Мемуары везучего еврея. Итальянская история - [29]
Его предложение состояло в следующем. Во Флоренции выходит еврейское периодическое издание «Израиль», которое, вместо того чтобы посвящать себя исключительно вопросам культуры и религии, превратилось в рупор политических идей, которые фашистский режим не может допускать. «Израиль» утверждает, что теперь необходимо усилить еврейское самосознание и солидарность, чтобы компенсировать потерю той итальянской идентичности, которая была насильственно отнята у евреев. Этот тезис противоречит интересам итальянских евреев. Отличаться таким образом от других в такое время и таким путем означает отделяться от нации, подтверждая обвинения антисемитов, желающих представить итальянских евреев инородным телом. Значит, необходимо показать, на чьей стороне стоят фашистские евреи-патриоты. Карательная акция, небольшой погром против редакции и типографии «Израиля», что в любом случае будет вскоре сделано фашистами, окажется демонстрацией лояльности, гораздо более полезной для евреев, чем тысячи полемических статей. Такая акция еще и напомнит Муссолини о героических днях, предшествовавших «маршу на Рим», во время которого евреи так рьяно поддерживали его. Дело должно быть сделано людьми с незапятнанной фашистской репутацией и признанным национальным статусом. Мой отец является одним из таких людей. Его участие может снискать этой инициативе еще больше уважения.
Мне, далекому от политики и несведущему во всем, что творилось вокруг, подобная речь была крайне неприятна. С одной стороны, здесь был соблазн принять в чем-то активное участие в то время, когда я страдал от вынужденного бездействия. С другой стороны, в момент, когда евреи пытались создать новую сплоченность, когда они доказали силу своих общинных связей созданием менее чем за четыре месяца отличной независимой системы образования, когда все искали контакты с миром за пределами Италии, особенно в то время, когда фашистский режим и монархия предали конституцию, сама мысль о том, что кто-то из нас ищет сотрудничества с нашими преследователями таким открыто бесстыдным способом, показалась мне чудовищной. Все же я чувствовал: это слишком серьезная проблема, чтобы я мог позволить себе высказаться, прежде чем отреагирует мой отец. Я смотрел на него и видел, как трудно ему ответить — не только из-за его прошлого, но еще из-за того, что у него не было связей с людьми, не принадлежащими к итальянскому национальному истеблишменту. Я же, в отличие от него, через еврейскую школу приблизился к иудаизму и уже стал умеренным антифашистом.
Отец выдержал длинную паузу. Он взвешивал в руке свою трубку, долго и тщательно набивал ее табаком, как будто в этот момент для него не было ничего важнее на свете, чем этикет курильщика.
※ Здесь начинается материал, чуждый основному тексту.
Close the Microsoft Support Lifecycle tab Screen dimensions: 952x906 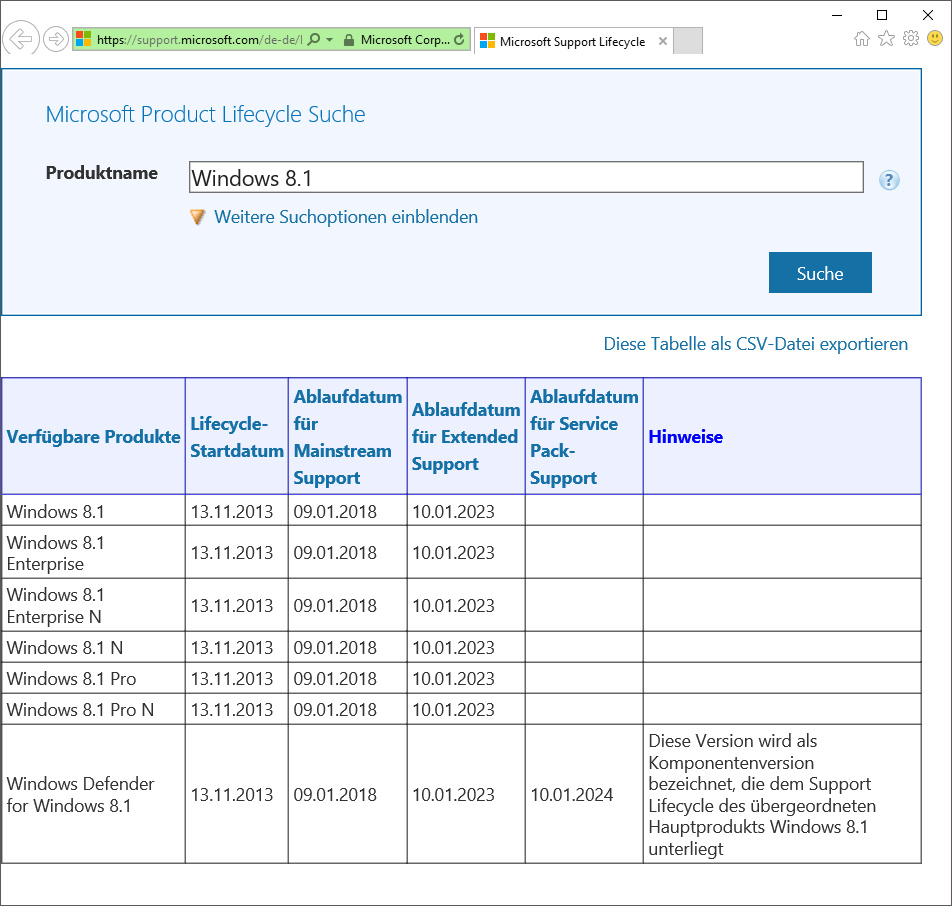(x=663, y=42)
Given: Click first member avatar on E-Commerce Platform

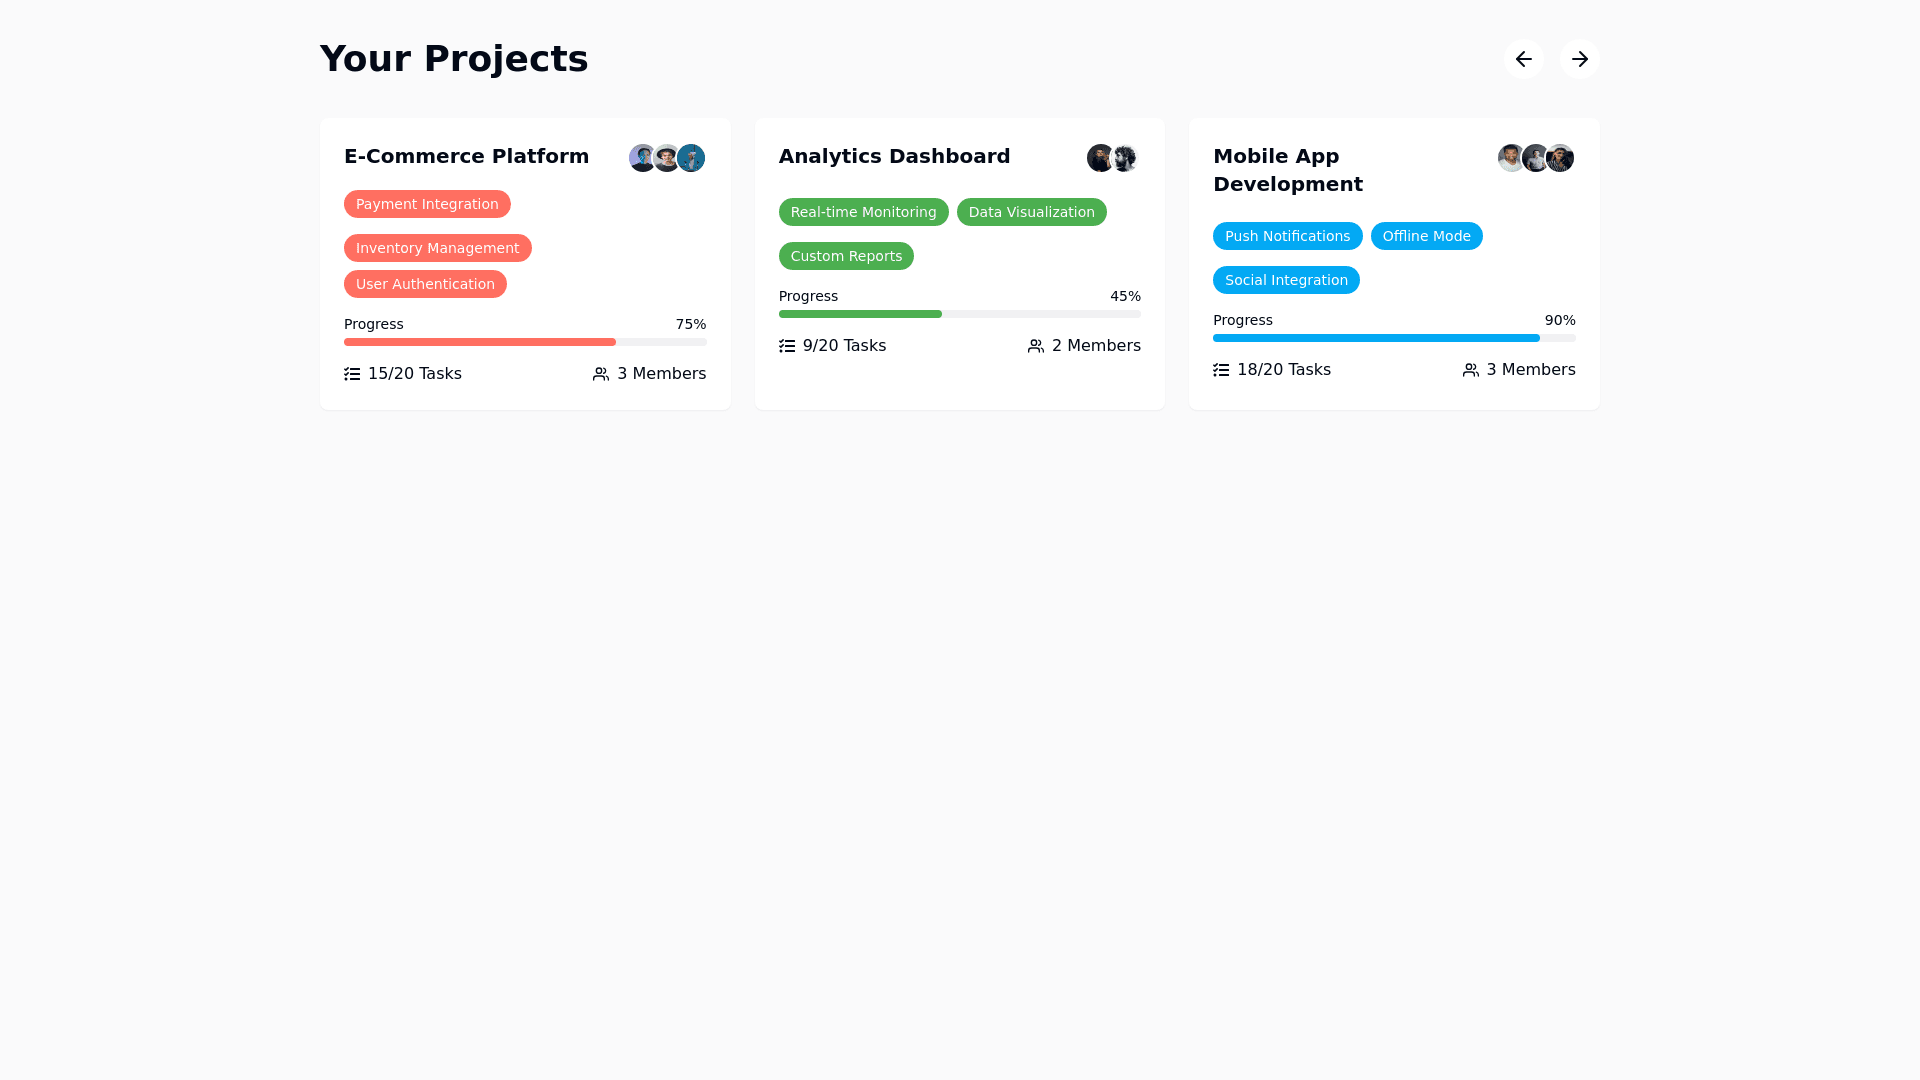Looking at the screenshot, I should point(641,158).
Было видно, как эти механические движения помогают ему сформулировать свои мысли. Все остальные тоже хранили молчание, и напряжение в тишине все возрастало. Когда отец начал говорить, его голос был абсолютно бесстрастным. Он объяснил, что для него, человека столь далекого от политики, вдруг присоединиться к подобной акции было бы очень странным. Те, кто придает большое значение его прошлым связям с фашистской партией или с королевским домом, заблуждаются. Теперь он просто бедный еврей, которому, возможно, в скором времени не разрешат оставаться и бедным фермером. Но даже если бы он не был таким простым крестьянином, каким является сейчас, он бы все равно отказался принять участие в этой затее. Мы как итальянцы потеряли свои священные конституционные права, это верно, но никто не может отнять у нас как у евреев чувства чести и достоинства. Нападая в такие тяжелые времена на своих единоверцев, чтобы завоевать расположение предавшего нас режима, мы поведем себя не как свободные люди, а как рабы.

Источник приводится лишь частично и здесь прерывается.